The WESTERN UNION TELEGRAPH COMPANY, Plaintiff,
v.
N. C. DIRENZI, INC., et al., Defendants, v. CITY OF PHILADELPHIA et al., Third-party Defendants



The opinion of the court was delivered by: HIGGINBOTHAM, JR.

 A. LEON HIGGINBOTHAM, Jr., District Judge.

 I.

 This is a diversity action in which plaintiff, Western Union Telegraph Company, brought suit against N. C. Direnzi, Inc. *fn1" and George K. Heebner, Inc., alleging negligence in the performance of excavation work in Philadelphia. Plaintiff claims that, as a result of the defendants' failure to locate the Western Union cables within the excavation site, the cables were severed and plaintiff suffered damages in the amount of $34,218.22 which corresponds to the costs of labor and materials necessary to make the required repairs to its cable system and restore the transmission of service.

 N. C. Direnzi, Inc. filed a third party complaint against the City of Philadelphia (hereinafter the City), the American Telephone and Telegraph Co. (hereinafter A.T.&T.), the Philadelphia Electric Company (hereinafter P.E.), the Ballinger Co. and John deMoll. In a third party complaint, Direnzi claimed that the third party defendants each acted negligently by failing to inform Direnzi of the Western Union Telegraph Co. cables located within the excavation site. *fn2"

 Motions for summary judgments were filed by George K. Heebner, Inc., the Ballinger Company and John deMoll, the City and P.E.

 On August 25, 1977, I received a letter from Robert R. Reeder, counsel for co-defendant George K. Heebner, Inc., stating:

 
On June 30, 1977 various Motions for Summary Judgment were presented to the court on oral argument. Counsel for all parties were present and contested the granting of the Motions for Summary Judgment which were filed by the City of Philadelphia and Philadelphia Electric. However, similar Motions filed on behalf of George K. Heebner, John DeMoll and the Ballinger Company were expressly not contested by counsel in this matter.
 
. . .
 
I am hand delivering this date, a copy of this letter to all counsel and am requesting that they contact your Honor by 10:00 A.M. on August 26, 1977 if my statement is not correct. . . .

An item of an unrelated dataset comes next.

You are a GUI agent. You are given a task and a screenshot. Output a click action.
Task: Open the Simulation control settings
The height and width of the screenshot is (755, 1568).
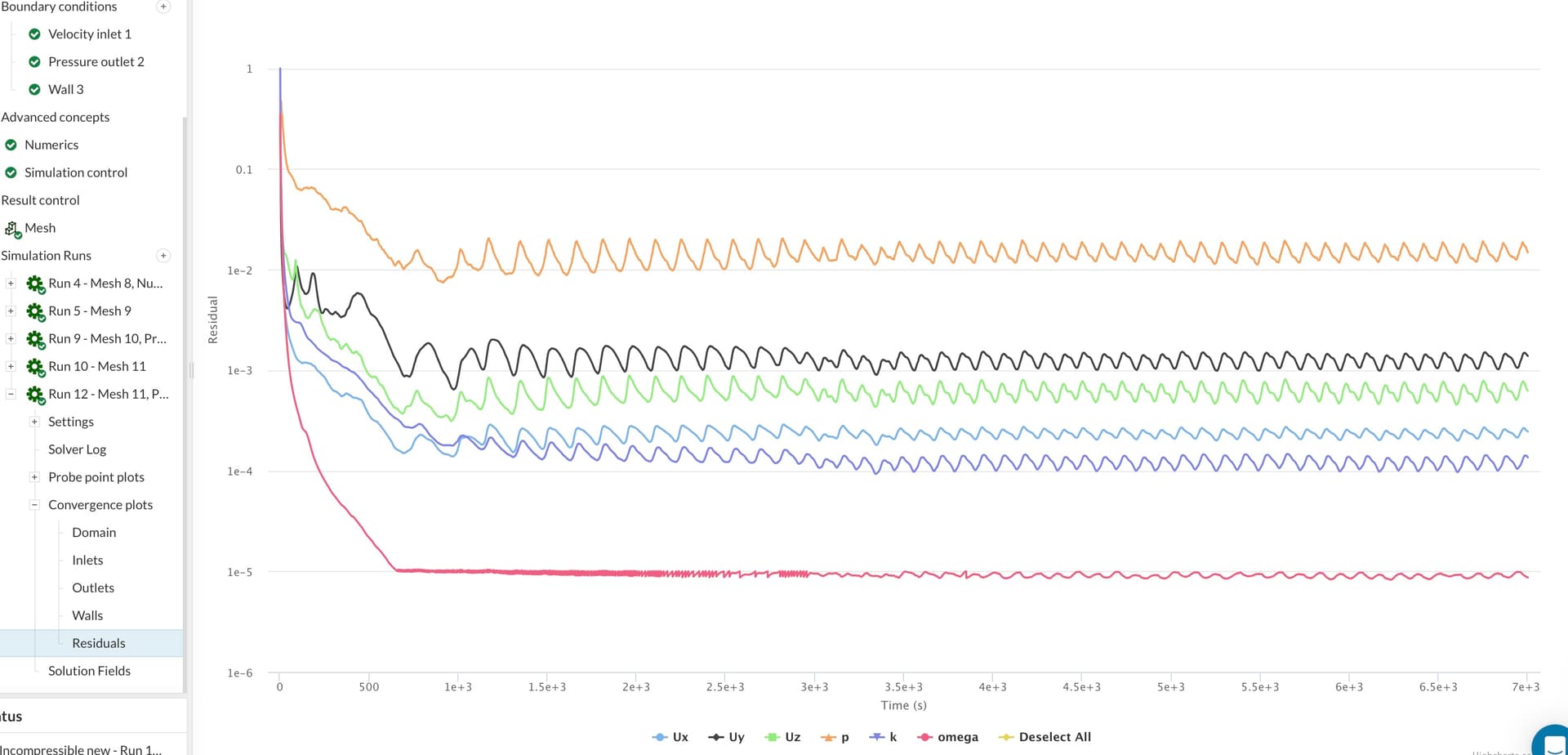76,172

 No objections were made; therefore, I granted the Motions for Summary Judgment made by George K. Heebner, Inc. and the Ballinger Co. and John deMoll on August 29, 1977. Those summary judgment motions remaining for disposition are those of the City and P.E.

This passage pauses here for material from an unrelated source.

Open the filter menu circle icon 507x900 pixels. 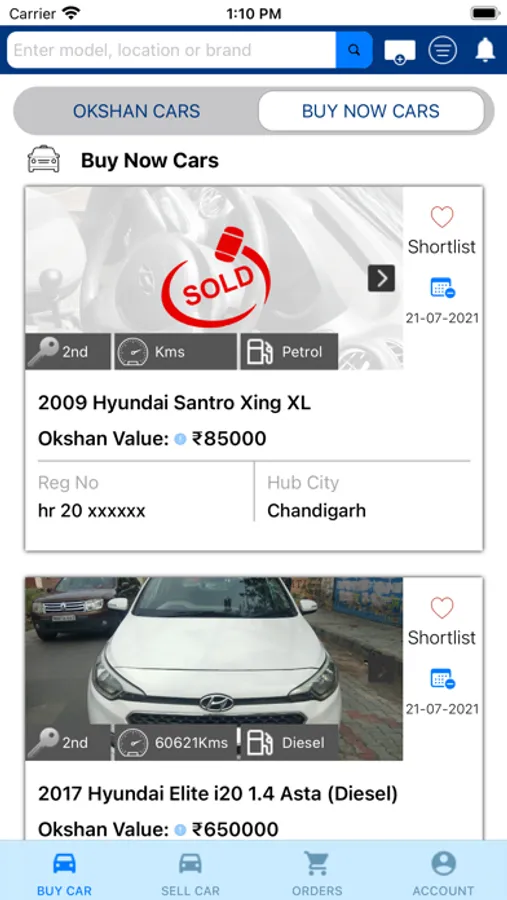click(443, 51)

 Pursuant to the reasons stated below, the motion for summary judgment is granted as to P.E.; the motion for summary judgment of the City is denied.

 II.

 In recognition of the well-settled doctrine that summary judgment is usually inappropriate in negligence cases, see e.g., Pirocchi v. Liberty Mutual Insurance Co., 365 F. Supp. 277, 282 (E.D.Pa.1973); 6 Moore, Federal Practice 5b-946 (2d ed. 1976), the facts of this case have been closely scrutinized with a perspective initially favorable toward denying the motions for summary judgment.

  In Pennsylvania tort law, before an action based on negligence can be maintained there must exist a "state of facts" which impose a legal duty. Boyce v. U.S. Steel Corp., 446 Pa. 226, 285 A.2d 459 (1971); Neyman v. Soutter, 205 Pa.Super. 8, 205 A.2d 685, aff'd, 417 Pa. 634, 209 A.2d 430 (1964). "Obviously, no negligence claim can be based upon a state of facts on which the law does not impose a duty upon the defendant in favor of the plaintiff." Boyce v. U.S. Steel Corp., 446 Pa. at 230, 285 A.2d at 461. Where there is no legal duty summary judgment is appropriate.

 While the defendant may not initially owe the plaintiff any legal duty, by gratuitous acts, it may nevertheless incur tort liability. Under Pennsylvania law:

 
. . . a person who makes an engagement, even though gratuitous, and actually enters upon its performance, will incur tort liability if his negligence thereafter causes another to suffer damages. Pascarella v. Kelley, 378 Pa. 18, 105 A.2d 70 (1954). Rehder v. Miller, 35 Pa.Super. 344 (1908).

 Pirocchi v. Liberty Mutual Insurance Co., supra at 281.

 The defendant corporation, Direnzi, does not base its claim against the third party defendants on the theory that they had a duty to initially inform the corporate representatives of the existence of lines within the excavation site and I cannot find any basis for a finding of such duty. Instead, it apparently maintains that the parties affirmatively acquired a legal duty while performing a gratuitous service. Direnzi maintains in its brief that:

 
. . . the City provided DeRenzi with the "Before You Dig" card which included a number to call to contact the City of Philadelphia. This card did not advise contracting Western Union. The City, however, did have specific knowledge of the exact location of Western Union lines on Second Street as disclosed by the map produced at the DiRenzi deposition which was identified as a record of the City of Philadelphia. The issue is then whether the City of Philadelphia was negligent in failing to alert DiRenzi of the ...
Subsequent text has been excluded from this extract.